Office 365, up until recently, was the way Microsoft referred to its Google Apps competitor. It's been the name for the bundle of Microsoft-hosted versions of Exchange (Exchange Online), SharePoint (SharePoint Online) and Lync (Lync Online). But with the "New Office," which Microsoft recently released to manufacturing and plans to start rolling out in November 2012, Microsoft also is now using "Office 365" to refer to any Office product, on-premises or cloud-based, that it is selling as an annual subscription.
But there are more SKUs than what the Softies have mentioned publicly. This actually the final line-up, confirmed by Microsoft officials when I asked yesterday, from which users will get to choose as Microsoft delivers the updated Office 365 bits in November of this year:
Office 365 Home Premium
Office 365 Small Business
Office 365 Small Business Premium
Office 365 ProPlus
Office 365 Midsize Business
Office 365 Enterprise
The two new additions -- neither of which have been part of Microsoft's public customer preview/beta program for Office -- are Office 365 Small Business and Office 365 Midsize Business. What are these new versions and how much will they cost?
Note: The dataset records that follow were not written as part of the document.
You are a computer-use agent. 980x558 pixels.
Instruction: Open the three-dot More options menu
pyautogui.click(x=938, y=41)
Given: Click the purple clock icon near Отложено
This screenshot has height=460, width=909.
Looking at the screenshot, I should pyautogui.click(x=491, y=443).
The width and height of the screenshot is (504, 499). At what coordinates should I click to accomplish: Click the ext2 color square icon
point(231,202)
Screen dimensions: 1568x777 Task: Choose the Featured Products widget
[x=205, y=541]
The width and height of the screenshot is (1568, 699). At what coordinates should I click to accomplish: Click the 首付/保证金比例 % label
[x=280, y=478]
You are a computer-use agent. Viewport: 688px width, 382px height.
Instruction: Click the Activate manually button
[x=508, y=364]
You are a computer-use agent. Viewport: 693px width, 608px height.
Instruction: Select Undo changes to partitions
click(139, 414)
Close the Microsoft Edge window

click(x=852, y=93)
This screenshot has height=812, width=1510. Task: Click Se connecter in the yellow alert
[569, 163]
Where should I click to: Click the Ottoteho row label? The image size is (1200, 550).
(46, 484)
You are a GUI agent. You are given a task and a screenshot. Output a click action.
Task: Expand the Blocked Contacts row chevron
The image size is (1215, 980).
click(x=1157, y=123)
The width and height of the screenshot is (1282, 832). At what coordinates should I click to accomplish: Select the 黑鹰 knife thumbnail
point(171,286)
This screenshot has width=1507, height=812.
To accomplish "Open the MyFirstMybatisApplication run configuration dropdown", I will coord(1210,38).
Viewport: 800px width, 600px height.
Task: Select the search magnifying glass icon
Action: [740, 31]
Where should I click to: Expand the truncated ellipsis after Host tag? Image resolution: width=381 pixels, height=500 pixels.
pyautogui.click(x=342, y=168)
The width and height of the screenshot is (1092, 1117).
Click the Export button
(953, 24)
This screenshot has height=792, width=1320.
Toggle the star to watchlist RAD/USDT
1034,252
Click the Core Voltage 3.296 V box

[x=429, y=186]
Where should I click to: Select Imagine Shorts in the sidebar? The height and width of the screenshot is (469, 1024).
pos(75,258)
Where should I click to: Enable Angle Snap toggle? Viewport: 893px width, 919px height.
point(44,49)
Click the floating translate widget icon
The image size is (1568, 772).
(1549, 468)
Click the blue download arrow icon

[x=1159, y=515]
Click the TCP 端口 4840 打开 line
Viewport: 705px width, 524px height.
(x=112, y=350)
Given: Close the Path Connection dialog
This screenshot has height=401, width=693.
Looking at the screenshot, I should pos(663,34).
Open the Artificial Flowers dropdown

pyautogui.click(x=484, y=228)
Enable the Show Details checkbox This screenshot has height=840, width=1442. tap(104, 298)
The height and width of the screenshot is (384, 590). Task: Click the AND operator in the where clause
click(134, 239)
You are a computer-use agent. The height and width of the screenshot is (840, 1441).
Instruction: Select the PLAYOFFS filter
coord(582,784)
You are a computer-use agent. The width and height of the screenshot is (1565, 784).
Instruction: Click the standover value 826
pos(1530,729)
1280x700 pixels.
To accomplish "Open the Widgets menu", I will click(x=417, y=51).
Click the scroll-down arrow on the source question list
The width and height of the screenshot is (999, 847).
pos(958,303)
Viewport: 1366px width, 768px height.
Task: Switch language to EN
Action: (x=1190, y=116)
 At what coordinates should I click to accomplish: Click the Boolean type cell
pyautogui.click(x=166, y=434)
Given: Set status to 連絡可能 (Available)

Office 365 Small Business is almost identical to Office 365 Small Business Premium. The only difference is Office 365 ProPlus, which is part of the Premium small-business release, but not the plain-old Office 365 Small Business. Office 365 ProPlus is the name for the locally installable versions of Word, Excel, PowerPoint, Outlook, OneNote, Publisher, Access, Lync and InfoPath that are usable across up to five Windows devices per user.
Here's a slide provided by Microsoft aimed at explaining the differences between the two small-business SKUs:
The Office 365 Midsize Business SKU is aimed, as the name implies, at mid-size businesses, meaning those with between 10 and 250 employees. This version includes the usual Office 365 line-up, meaning Exchange Online, SharePoint Online and Lync Online, plus Office 365 ProPlus.
Here's a slide from a Microsoft deck for its partners that explains the new Office 365 Midsize Business version. (Thanks @steveymacjr for the link.)
So what about pricing for these new versions -- as well as most of the aforementioned line-up? Microsoft disclosed earlier this fall the pricing for Office 365 Home Premium and Office 365 Small Business Premium. Office 365 Home Premium, which allows users to install Word, Excel, PowerPoint, OneNote, Outlook, Publisher, and Access on up to five PCs, Macs and "select smartphones and tablets" It will cost $8.33 per month, or $100 per user, per year. Office 365 Small Business Premium will cost $12.50 per month, or $150 per user, per year.
Thanks to the aforementioned Microsoft partner slide deck, we now know the rest of the planned Office 365 line-up pricing:
Office 365 Midsize Business is going to be priced at $15 per month, or $180 per user, per year. (Microsoft officials confirmed this Midsize Business price when I asked yesterday.) Office 365 Enterprise and Government -- as the new E3 plan is being called officially -- will be priced at $20 per month, $240 per user per year, according to the slide. (There's no pricing information in the slide for the new Office 365 Small Business that's also on tap.)
As the slide above also makes clear, Microsoft is still offering non-subscription pricing for users who prefer to buy a single, locally installable copy of the 2013 versions of its Office Home & Student, Office Home and Business, Office Standard and Office Professional Plus products. But the Softies are making the licensing terms tougher and prices higher on these products in an attempt to convince more users to pay Microsoft an annual subscription fee for its Office wares.
I believe those Office Standard 2013 ($369) and Office Professional Plus 2013 ($499) prices have not been widely circulated yet. Given the rest of the prices on this slide are accurate, I figure these two are, as well. But I am asking Microsoft to see if officials will verify, just to be sure.
What's your take on the Office 365 line-up and pricing?